TO BE DONE:
1. Reproduce the passage from the angle-of-elevation thread starting at "Originally Posted by" and ending at "and 20 feet wide.", switching "20 feet wide" to "25 feet wide".
2. List every posting timestamp that appears in the angle-of-elevation thread.
3. Extend the angle-of-elevation thread with further text that follows on from its final sentence.

───── SOURCE EXCERPT ─────

# Find Angle of Elevation

• Sep 4th 2008, 01:38 PM
magentarita
Find Angle of Elevation
A carpenter is preparing to put a roof on a garage that is 20 feet in height by 40 feet long by 20 feet wide. A steel support beam 46 feet in length is positioned in the center of the garage. To support the roof, another beam will be attached to the top of the center beam. At what angle of elevation is the new beam?
In other words, what is the pitch of the roof?

• Sep 4th 2008, 01:41 PM
Matt Westwood
Is the garage 40 feet tall or 40 feet wide / long? I think we need to be told.
• Sep 4th 2008, 05:23 PM
magentarita
Here it is...
Quote:

Originally Posted by Matt Westwood
Is the garage 40 feet tall or 40 feet wide / long? I think we need to be told.

Yes, you are right.

It is 20 feet in height, 40 feet long and 20 feet wide.

Now, can you show me how to find the answer?
• Sep 4th 2008, 10:24 PM
Matt Westwood
Again, to solve these problems you have to draw a picture. And again, the question seems to be incomplete.

The beam at the centre, I presume it's pointing straight up. The second beam though, I expect it leads from the top of this centre beam and goes to the top of the side of the garage. But which side - the one 20 feet away or 10 feet away? The angle will of course be different depending on which side it's talking about. Or is it the corner?

Let's assume it's the corner. The walls are 20 feet high. So you're looking at a right-angled triangle whose points are at:

a) The top of the centre pole (46 feet up)
b) The top of the corner of the garage (20 feet up)
c) The point 20 feet up the centre pole.

The vertical line of the triangle is 46-20 feet = 26 feet.
The horizontal line of the triangle is the distance from the corner to the centre which you can find by pythagoras: $\sqrt{20^2 + 10^2}$. Now you can use the approprate trigonometrical formula (I suggest the one for tangent) to get the angle of elevation, which is the slope of the hypotenuse (the long slopey line) of this right-angled triangle.

I can't emphasise the importance of drawing a picture to clarify things.

Also, write down the assumptions you make (i.e. the ones I made above) when doing these problems if stuff is not clear, then at least the examiner knows you know what you're talking about.

───── AVAILABLE DATA ─────

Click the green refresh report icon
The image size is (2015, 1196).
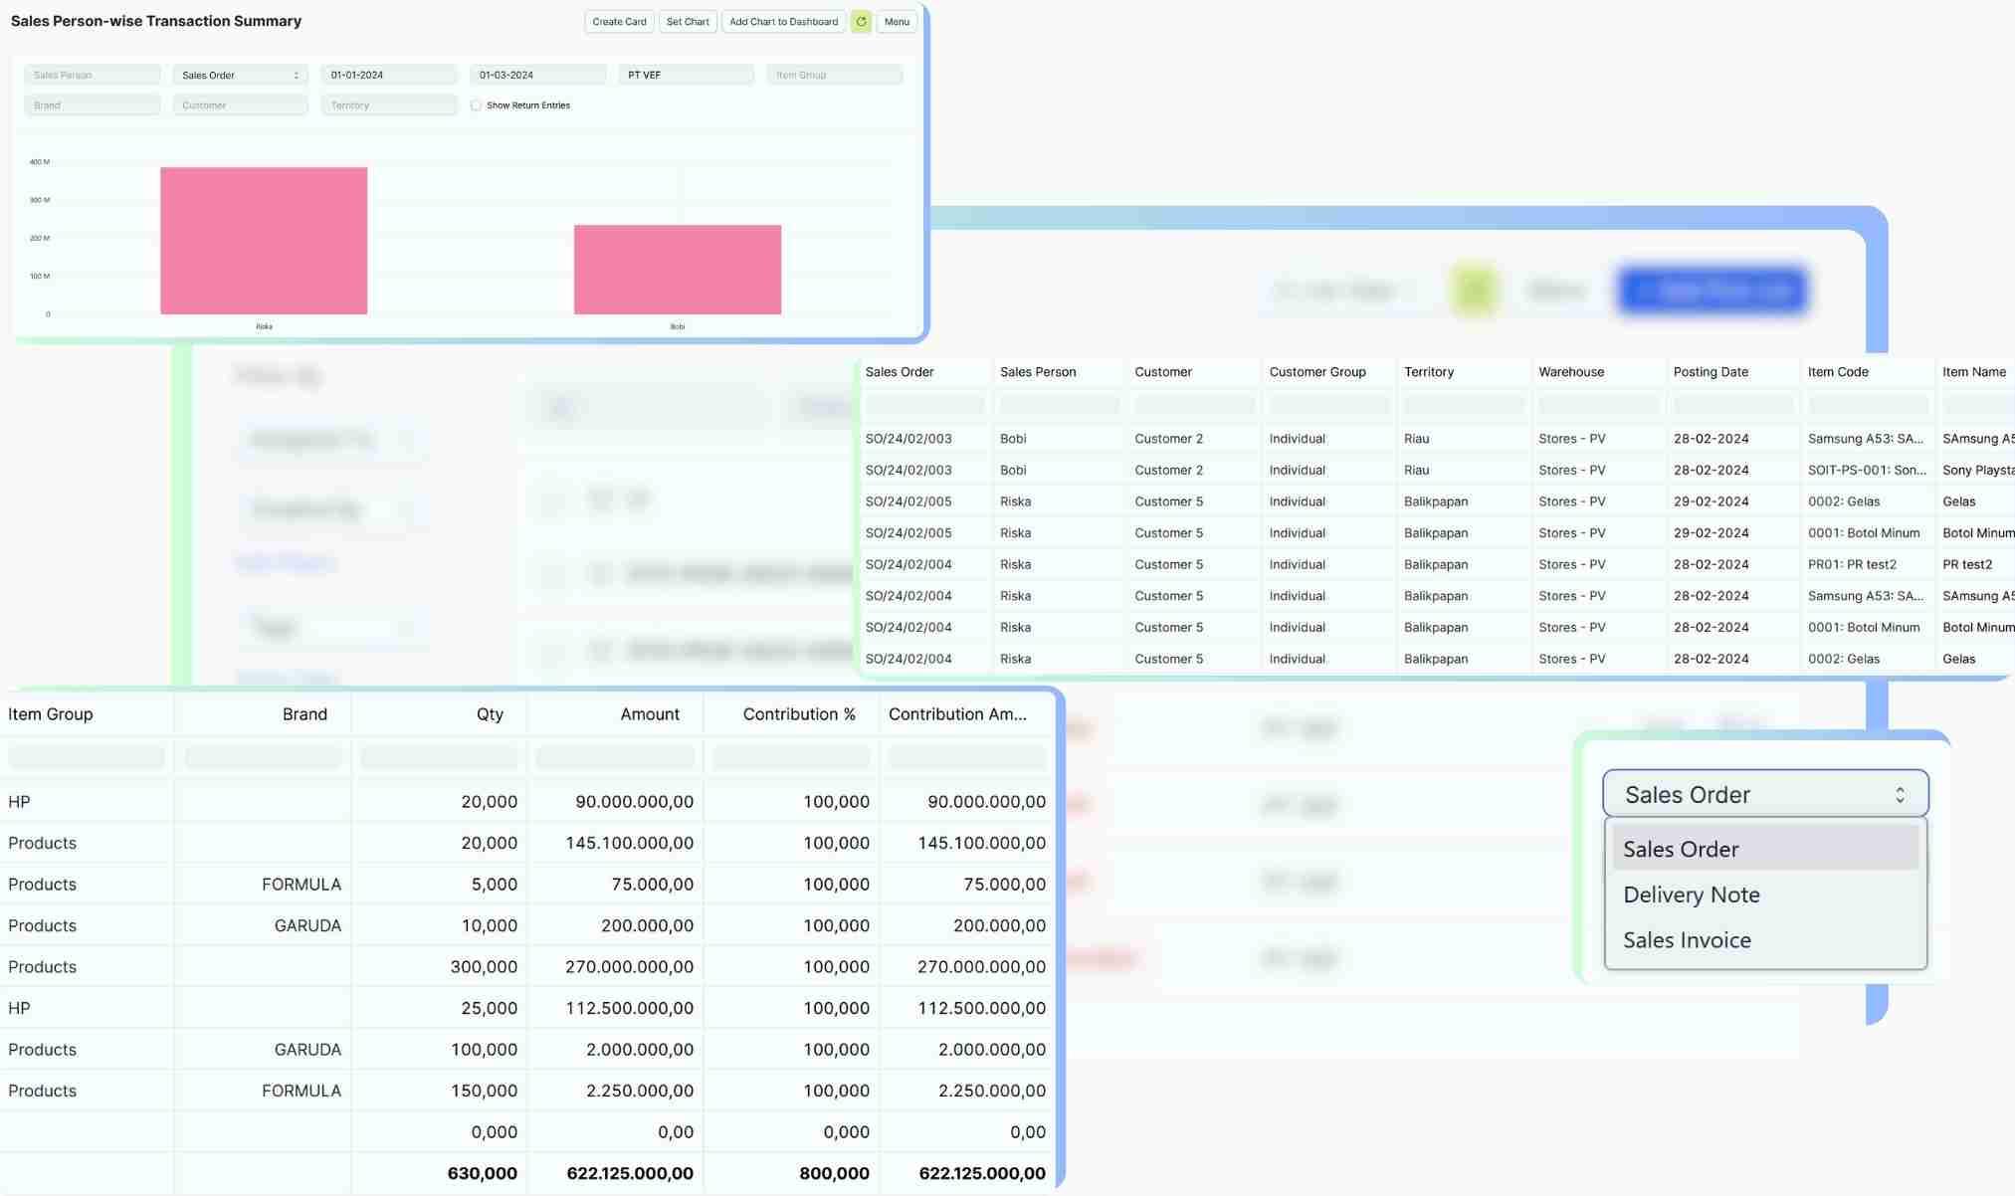point(861,22)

─────

RESPONSES IN ORDER:
1.
Originally Posted by Matt Westwood
Is the garage 40 feet tall or 40 feet wide / long? I think we need to be told.

Yes, you are right.

It is 20 feet in height, 40 feet long and 25 feet wide.

2.
Sep 4th 2008, 01:38 PM
Sep 4th 2008, 01:41 PM
Sep 4th 2008, 05:23 PM
Sep 4th 2008, 10:24 PM

3.
• Sep 5th 2008, 03:13 AM
magentarita
great...
Quote:

Originally Posted by Matt Westwood
Again, to solve these problems you have to draw a picture. And again, the question seems to be incomplete.

The beam at the centre, I presume it's pointing straight up. The second beam though, I expect it leads from the top of this centre beam and goes to the top of the side of the garage. But which side - the one 20 feet away or 10 feet away? The angle will of course be different depending on which side it's talking about. Or is it the corner?

Let's assume it's the corner. The walls are 20 feet high. So you're looking at a right-angled triangle whose points are at:

a) The top of the centre pole (46 feet up)
b) The top of the corner of the garage (20 feet up)
c) The point 20 feet up the centre pole.

The vertical line of the triangle is 46-20 feet = 26 feet.
The horizontal line of the triangle is the distance from the corner to the centre which you can find by pythagoras: $\sqrt{20^2 + 10^2}$. Now you can use the approprate trigonometrical formula (I suggest the one for tangent) to get the angle of elevation, which is the slope of the hypotenuse (the long slopey line) of this right-angled triangle.

I can't emphasise the importance of drawing a picture to clarify things.

Also, write down the assumptions you make (i.e. the ones I made above) when doing these problems if stuff is not clear, then at least the examiner knows you know what you're talking about.

I thank you so much Matt.